▶ _The exercise_
Starting with the line that contains "The width and height of the screenshot is (1000, 556)." and going on through the line that contains "click(x=14, y=344)", repeat the records with "Collapse" replaced by "Expand" and everything else unchanged.

* Begin Data *

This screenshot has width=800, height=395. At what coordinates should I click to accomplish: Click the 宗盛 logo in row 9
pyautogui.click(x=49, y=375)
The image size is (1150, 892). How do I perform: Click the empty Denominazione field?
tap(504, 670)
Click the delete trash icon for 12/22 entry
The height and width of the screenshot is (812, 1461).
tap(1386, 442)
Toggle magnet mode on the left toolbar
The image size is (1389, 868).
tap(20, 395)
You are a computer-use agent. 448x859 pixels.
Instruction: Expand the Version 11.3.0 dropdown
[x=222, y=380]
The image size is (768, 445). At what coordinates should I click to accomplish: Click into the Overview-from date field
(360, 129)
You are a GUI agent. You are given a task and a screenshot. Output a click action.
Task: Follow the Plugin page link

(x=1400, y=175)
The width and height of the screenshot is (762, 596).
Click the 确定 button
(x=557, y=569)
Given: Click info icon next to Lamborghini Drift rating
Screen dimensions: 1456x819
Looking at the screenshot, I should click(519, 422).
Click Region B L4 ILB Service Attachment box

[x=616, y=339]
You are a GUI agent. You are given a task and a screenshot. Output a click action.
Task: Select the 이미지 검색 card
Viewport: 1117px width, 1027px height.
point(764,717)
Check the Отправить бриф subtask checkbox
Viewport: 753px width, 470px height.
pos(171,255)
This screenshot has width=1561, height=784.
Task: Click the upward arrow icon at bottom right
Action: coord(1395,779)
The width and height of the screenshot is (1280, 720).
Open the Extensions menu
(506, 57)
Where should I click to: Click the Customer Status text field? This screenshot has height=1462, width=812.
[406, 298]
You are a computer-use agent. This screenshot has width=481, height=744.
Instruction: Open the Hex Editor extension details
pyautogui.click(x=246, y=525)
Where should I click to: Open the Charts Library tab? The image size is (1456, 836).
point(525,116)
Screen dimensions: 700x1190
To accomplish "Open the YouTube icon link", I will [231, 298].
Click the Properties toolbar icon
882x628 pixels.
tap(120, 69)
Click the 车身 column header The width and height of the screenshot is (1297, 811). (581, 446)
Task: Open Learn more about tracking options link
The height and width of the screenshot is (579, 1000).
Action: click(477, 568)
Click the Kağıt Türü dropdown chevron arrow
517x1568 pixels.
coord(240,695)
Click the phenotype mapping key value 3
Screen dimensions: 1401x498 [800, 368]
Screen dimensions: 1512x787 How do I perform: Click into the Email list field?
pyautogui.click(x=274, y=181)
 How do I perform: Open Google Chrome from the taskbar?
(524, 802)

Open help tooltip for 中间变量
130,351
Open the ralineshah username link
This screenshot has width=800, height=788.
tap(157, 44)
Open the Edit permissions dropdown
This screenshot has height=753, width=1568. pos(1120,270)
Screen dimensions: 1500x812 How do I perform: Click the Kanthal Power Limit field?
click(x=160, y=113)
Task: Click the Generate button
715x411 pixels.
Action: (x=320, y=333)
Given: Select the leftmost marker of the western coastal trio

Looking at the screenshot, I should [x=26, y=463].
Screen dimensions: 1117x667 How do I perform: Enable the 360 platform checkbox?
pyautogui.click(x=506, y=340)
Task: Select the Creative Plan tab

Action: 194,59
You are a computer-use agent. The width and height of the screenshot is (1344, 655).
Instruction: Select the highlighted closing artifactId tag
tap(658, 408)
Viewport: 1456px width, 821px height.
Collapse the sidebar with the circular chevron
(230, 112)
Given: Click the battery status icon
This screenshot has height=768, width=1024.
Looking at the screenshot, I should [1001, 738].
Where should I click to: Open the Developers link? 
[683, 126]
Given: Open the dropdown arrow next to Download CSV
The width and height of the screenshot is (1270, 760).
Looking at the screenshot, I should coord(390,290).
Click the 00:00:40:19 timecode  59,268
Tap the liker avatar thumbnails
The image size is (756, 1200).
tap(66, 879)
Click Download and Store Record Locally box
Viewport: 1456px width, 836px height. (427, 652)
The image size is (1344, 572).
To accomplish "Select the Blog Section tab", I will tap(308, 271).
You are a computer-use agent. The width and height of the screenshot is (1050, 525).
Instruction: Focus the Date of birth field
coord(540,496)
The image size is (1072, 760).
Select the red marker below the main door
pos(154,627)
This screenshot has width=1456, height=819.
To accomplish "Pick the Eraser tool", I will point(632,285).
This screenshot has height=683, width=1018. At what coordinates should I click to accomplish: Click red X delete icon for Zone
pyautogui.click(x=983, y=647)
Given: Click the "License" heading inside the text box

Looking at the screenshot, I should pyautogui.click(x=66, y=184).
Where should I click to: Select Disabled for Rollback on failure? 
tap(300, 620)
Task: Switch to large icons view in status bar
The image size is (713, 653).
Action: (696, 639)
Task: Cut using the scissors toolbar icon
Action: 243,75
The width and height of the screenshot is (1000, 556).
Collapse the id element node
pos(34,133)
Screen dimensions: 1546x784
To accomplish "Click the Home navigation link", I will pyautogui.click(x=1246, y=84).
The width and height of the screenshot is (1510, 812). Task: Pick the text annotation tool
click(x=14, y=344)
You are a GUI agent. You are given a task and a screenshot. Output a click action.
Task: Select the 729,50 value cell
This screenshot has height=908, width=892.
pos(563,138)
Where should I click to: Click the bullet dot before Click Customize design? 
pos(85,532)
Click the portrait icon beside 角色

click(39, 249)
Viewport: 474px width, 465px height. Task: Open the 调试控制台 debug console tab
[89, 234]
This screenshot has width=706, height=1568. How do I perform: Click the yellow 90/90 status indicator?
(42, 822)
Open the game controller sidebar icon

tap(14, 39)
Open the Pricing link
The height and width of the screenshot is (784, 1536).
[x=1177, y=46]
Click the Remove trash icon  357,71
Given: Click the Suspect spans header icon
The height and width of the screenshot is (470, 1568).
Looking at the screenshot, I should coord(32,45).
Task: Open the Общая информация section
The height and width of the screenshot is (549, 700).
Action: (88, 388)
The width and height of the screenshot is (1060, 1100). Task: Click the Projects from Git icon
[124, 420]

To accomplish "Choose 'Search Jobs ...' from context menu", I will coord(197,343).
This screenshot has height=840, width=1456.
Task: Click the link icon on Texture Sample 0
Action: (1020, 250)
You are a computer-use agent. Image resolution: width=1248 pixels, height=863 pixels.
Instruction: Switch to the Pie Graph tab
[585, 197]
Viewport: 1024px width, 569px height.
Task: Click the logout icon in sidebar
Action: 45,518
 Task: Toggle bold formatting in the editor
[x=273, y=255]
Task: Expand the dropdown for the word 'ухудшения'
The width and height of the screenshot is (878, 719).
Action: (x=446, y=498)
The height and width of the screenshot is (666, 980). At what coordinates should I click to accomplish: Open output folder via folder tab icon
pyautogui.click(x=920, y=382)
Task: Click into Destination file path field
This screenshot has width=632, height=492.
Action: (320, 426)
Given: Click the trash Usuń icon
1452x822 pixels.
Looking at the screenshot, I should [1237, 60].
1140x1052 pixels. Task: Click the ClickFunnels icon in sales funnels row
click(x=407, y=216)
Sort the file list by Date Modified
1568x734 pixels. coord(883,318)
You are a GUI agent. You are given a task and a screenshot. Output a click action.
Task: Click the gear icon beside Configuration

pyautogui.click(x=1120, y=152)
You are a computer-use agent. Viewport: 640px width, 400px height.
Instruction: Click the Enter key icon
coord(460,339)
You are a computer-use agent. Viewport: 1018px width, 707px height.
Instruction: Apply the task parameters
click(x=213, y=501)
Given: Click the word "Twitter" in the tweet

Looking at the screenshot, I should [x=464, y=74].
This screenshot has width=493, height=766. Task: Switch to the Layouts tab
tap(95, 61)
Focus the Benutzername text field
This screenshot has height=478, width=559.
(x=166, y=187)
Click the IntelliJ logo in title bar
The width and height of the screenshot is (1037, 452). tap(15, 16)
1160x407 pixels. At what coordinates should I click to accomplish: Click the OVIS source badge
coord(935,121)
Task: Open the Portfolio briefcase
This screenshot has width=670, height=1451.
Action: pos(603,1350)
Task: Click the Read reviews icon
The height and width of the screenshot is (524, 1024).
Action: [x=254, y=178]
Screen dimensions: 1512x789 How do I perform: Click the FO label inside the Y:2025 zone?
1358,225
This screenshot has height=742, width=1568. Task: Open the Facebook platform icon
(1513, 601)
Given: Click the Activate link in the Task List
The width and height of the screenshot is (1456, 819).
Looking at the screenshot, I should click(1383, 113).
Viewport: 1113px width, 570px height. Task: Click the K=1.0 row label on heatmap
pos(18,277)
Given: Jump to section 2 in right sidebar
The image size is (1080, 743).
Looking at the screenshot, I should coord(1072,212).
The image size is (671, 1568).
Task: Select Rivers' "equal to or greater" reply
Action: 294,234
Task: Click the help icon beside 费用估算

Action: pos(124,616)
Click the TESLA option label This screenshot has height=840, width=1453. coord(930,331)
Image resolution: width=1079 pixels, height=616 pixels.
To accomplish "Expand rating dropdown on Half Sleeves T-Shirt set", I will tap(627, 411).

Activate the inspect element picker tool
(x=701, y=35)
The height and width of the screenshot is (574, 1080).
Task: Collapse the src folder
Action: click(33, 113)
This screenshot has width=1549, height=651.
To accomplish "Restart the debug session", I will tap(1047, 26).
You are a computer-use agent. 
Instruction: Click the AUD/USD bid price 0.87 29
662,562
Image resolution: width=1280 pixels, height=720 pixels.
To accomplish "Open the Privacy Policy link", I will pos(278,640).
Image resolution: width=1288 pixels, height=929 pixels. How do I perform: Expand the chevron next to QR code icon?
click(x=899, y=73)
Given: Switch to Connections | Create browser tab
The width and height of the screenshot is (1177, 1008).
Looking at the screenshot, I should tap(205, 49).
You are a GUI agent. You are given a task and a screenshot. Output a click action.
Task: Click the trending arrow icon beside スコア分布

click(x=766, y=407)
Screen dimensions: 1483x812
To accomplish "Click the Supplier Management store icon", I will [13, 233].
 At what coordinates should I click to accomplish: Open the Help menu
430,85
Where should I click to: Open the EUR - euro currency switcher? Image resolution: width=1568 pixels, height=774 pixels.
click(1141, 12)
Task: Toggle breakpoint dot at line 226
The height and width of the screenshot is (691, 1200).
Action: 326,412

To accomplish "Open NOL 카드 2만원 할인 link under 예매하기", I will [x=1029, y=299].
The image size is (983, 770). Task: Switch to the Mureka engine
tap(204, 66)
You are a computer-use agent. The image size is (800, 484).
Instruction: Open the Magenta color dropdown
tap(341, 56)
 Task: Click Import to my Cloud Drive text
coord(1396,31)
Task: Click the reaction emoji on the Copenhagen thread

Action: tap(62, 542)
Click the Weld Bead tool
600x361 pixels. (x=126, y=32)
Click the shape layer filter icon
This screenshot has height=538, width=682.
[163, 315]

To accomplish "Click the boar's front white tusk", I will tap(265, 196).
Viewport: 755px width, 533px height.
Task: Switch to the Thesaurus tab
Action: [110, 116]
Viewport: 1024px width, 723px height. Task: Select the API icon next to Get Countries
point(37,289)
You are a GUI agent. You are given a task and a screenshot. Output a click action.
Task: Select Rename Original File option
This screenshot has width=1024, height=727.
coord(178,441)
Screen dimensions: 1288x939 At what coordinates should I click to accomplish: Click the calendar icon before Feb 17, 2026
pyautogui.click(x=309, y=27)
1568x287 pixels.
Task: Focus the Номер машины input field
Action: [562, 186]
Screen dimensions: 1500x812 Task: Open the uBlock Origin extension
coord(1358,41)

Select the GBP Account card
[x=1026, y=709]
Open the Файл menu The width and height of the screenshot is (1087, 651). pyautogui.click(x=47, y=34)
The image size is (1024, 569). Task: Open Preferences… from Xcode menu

* End Data *

▶ _Written response_
The width and height of the screenshot is (1000, 556).
Expand the id element node
pos(34,133)
Screen dimensions: 1546x784
To accomplish "Click the Home navigation link", I will pyautogui.click(x=1246, y=84).
The width and height of the screenshot is (1510, 812). Task: Pick the text annotation tool
click(x=14, y=344)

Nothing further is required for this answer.